O Ministério Público Eleitoral de Mato Grosso do Sul instaurou um procedimento para investigar uma denúncia de abuso de poder econômico e captação ilícita de sufrágio (compra de votos) que teria ocorrido durante as eleições de 2024, em Campo Grande. O caso envolve a atual prefeita Adriane Lopes (PP), reeleita no pleito e que já enfrenta risco de cassação no Tribunal Superior Eleitoral (TSE) em outros processos.
Segundo os documentos, a denúncia foi apresentada por um cidadão que afirma ter testemunhado e participado de um esquema de uso da Secretaria Municipal de Assistência Social para favorecer a campanha da prefeita. Ele alega possuir provas como vídeos, áudios e recibos.

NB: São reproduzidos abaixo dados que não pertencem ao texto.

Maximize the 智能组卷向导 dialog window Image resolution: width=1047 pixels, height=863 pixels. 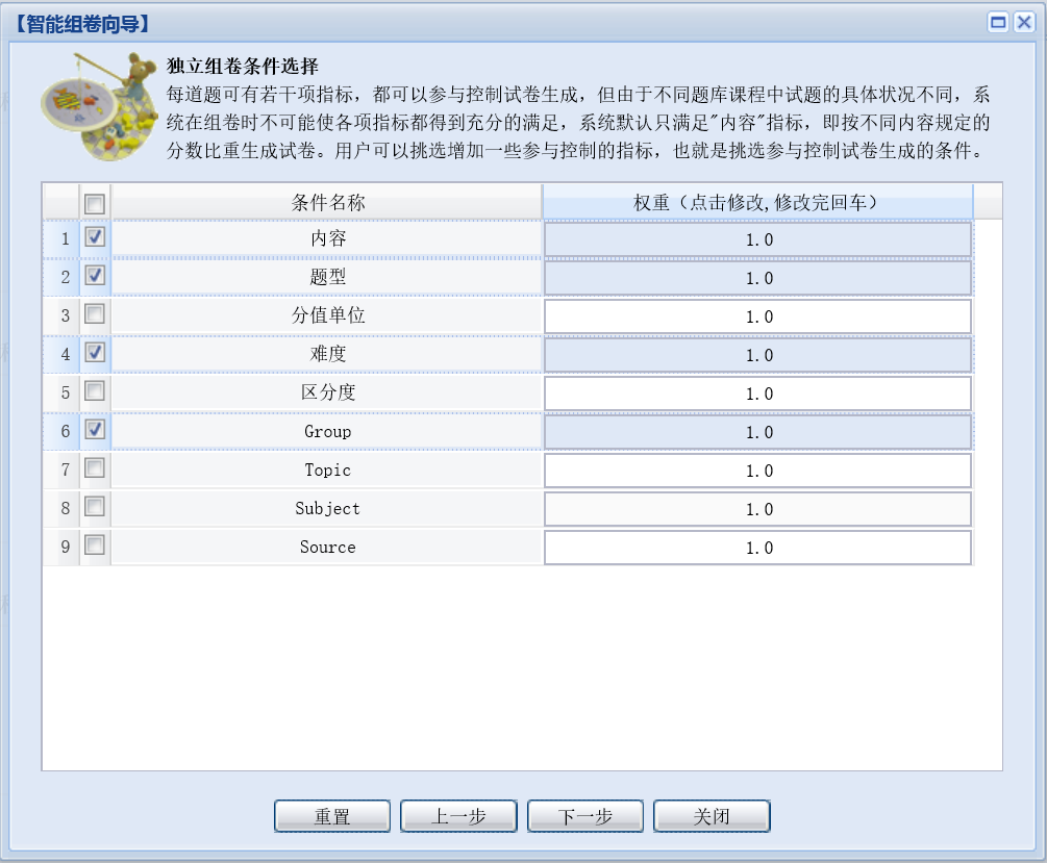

O caso chegou ao MP Eleitoral após o vereador Marquinhos Trad encaminhar à instituição uma denúncia detalhada recebida em seu gabinete.
Entre as acusações, o denunciante relata que a secretaria teria sido usada para cooptar famílias carentes, com a distribuição de mais de seis mil cestas básicas, cuja entrega estaria condicionada à apresentação do título de eleitor. Também são mencionados pagamentos em dinheiro vivo, consertos de veículos e até a compra de um Hyundai Creta 2024 em espécie, com a nota fiscal emitida em nome de um terceiro para encobrir a origem dos recursos.
O denunciante afirma ter participado de reuniões dentro da secretaria, “aonde se pagavam valores em mãos a famílias carentes”. Ele disse que se afastou do grupo após sofrer ameaças e decidiu tornar público o esquema.
Diante da gravidade dos fatos, a promotora eleitoral da 36ª Zona Eleitoral, Grázia Strobel da Silva Gaifatto, determinou em 5 de setembro de 2025 a instauração de uma Notícia de Fato, primeiro passo para a apuração formal. Em despacho de 17 de setembro, a promotora determinou a coleta de declarações e a apresentação das supostas provas.